# [OBJETIVO A]
Escreva de novo os registros da linha que contém "Task: Collapse the Publish panel" até a linha que contém "pos(651,612)", inclusive, com os pedidos junto. Multiplique por 1,1 cada coordenada das respostas e arredonde para número inteiro, com meio para cima.

──────── TRECHO DO TEXTO ────────

24 Abril 2020
Publicamos aqui o comentário de Enzo Bianchi, monge italiano fundador da Comunidade de Bose, sobre o Evangelho deste 3º Domingo de Páscoa, 26 de abril de 2020 (Lucas 24,13-35). A tradução é de Moisés Sbardelotto.
Escutamos hoje a página em que Lucas narra o encontro do Ressuscitado com os discípulos a caminho de Emaús, dois discípulos desconhecidos, que representam cada um de nós.
Estamos “naquele mesmo dia”, o dia da ressurreição: é um dia cheio de acontecimentos, que iniciou com a descoberta do túmulo vazio pelas mulheres (cf. Lc 24,1-8) e terminou com a ascensão de Jesus ( cf. Lc 24,50-51). É o “dia único” da nova criação (cf. Gn 1,5), o dia sem fim em que nós estamos ainda hoje, que vai da ressurreição de Jesus à sua vinda na glória.
E, ao mesmo tempo, é “o primeiro dia da semana” (Lc 24,1), que se tornará o dia do Senhor, o domingo, em que a comunidade cristã está reunida para fazer memória da ressurreição.
Naquele dia, dois discípulos, um chamado Cléofas e outro sem nome, fazem o caminho inverso em relação ao de Jesus: eles deixam Jerusalém, a cidade santa para a qual ele havia se dirigido com decisão (cf. Lc 9,51), sabendo muito bem que “um profeta não pode morrer fora de Jerusalém” (Lc 13,33). Desse modo, eles põem fim ao seu seguimento e abandonam a comunidade dos Onze.
Nesse caminho de des-vocação, os dois “conversam sobre todas as coisas que tinham acontecido”, limitam-se a fazer a crônica dos últimos dias de Jesus, sem compreender o mistério de salvação que se realizou naqueles eventos...

──────── DADOS FORNECIDOS ────────

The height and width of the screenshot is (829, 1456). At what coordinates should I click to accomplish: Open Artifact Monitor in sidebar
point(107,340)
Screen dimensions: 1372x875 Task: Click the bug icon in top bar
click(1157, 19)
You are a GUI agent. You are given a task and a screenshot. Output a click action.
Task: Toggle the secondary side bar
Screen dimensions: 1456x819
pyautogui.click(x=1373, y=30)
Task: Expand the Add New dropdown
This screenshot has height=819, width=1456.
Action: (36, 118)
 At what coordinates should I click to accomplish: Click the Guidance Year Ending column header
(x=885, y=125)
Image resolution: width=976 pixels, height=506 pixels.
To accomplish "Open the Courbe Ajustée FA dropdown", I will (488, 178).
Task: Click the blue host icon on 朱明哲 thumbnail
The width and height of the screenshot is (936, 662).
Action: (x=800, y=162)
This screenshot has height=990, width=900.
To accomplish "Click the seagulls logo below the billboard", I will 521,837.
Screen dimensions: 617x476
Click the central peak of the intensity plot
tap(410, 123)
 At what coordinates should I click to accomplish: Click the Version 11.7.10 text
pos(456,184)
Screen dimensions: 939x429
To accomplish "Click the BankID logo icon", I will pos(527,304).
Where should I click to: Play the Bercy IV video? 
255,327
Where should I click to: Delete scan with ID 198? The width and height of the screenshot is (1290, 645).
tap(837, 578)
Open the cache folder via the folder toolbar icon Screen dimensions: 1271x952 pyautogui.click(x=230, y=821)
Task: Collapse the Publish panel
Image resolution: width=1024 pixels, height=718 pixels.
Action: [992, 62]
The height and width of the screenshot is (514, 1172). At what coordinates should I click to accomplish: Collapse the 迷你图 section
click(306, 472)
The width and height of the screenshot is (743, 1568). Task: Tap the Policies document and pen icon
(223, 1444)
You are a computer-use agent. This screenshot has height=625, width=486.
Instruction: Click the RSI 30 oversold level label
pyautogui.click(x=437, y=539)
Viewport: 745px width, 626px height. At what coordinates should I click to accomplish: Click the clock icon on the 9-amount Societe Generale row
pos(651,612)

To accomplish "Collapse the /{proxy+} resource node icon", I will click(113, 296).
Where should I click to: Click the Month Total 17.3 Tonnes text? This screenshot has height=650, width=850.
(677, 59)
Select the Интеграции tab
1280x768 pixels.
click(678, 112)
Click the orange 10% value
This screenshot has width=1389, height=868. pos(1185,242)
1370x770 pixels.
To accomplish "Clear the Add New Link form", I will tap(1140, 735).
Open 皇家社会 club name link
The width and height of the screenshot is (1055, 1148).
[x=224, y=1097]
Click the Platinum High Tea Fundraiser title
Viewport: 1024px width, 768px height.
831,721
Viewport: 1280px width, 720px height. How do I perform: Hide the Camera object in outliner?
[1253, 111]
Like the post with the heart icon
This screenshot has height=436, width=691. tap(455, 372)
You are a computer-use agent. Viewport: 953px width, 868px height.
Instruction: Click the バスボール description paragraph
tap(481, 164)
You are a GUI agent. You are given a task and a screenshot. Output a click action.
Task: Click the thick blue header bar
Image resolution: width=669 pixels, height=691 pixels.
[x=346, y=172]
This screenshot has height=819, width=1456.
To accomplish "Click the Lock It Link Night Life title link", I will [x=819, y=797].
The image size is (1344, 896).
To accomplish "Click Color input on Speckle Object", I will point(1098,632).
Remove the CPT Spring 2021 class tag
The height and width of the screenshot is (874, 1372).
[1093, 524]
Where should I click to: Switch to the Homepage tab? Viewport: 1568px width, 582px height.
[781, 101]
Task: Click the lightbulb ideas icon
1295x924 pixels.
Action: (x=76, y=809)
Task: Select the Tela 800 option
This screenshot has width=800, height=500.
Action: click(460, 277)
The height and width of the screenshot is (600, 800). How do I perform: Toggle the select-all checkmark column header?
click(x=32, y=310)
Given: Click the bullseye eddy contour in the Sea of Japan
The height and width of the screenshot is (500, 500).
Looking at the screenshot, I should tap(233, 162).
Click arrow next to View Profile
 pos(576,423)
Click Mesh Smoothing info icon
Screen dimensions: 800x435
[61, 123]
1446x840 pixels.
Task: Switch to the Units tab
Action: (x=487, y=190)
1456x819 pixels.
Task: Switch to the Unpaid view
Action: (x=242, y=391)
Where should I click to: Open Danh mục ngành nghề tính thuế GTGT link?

────────

# [OBJETIVO B]
Resuma em duas frases o trecho sobre o caminho de Emaús.

# [RESPOSTA RESOLVIDA A]
Task: Collapse the Publish panel
Image resolution: width=1024 pixels, height=718 pixels.
Action: [1091, 68]
The height and width of the screenshot is (514, 1172). At what coordinates should I click to accomplish: Collapse the 迷你图 section
click(337, 519)
The width and height of the screenshot is (743, 1568). Task: Tap the Policies document and pen icon
(245, 1588)
You are a computer-use agent. This screenshot has height=625, width=486.
Instruction: Click the RSI 30 oversold level label
pyautogui.click(x=481, y=593)
Viewport: 745px width, 626px height. At what coordinates should I click to accomplish: Click the clock icon on the 9-amount Societe Generale row
pos(716,673)

# [RESPOSTA RESOLVIDA B]
O comentário de Enzo Bianchi sobre o Evangelho do 3º Domingo de Páscoa trata do encontro do Ressuscitado com dois discípulos a caminho de Emaús, no mesmo dia da ressurreição, que é também o primeiro dia da semana, o domingo. Esses discípulos, Cléofas e outro sem nome, deixam Jerusalém e a comunidade dos Onze e conversam sobre os últimos dias de Jesus sem compreender o mistério de salvação que se realizou naqueles eventos.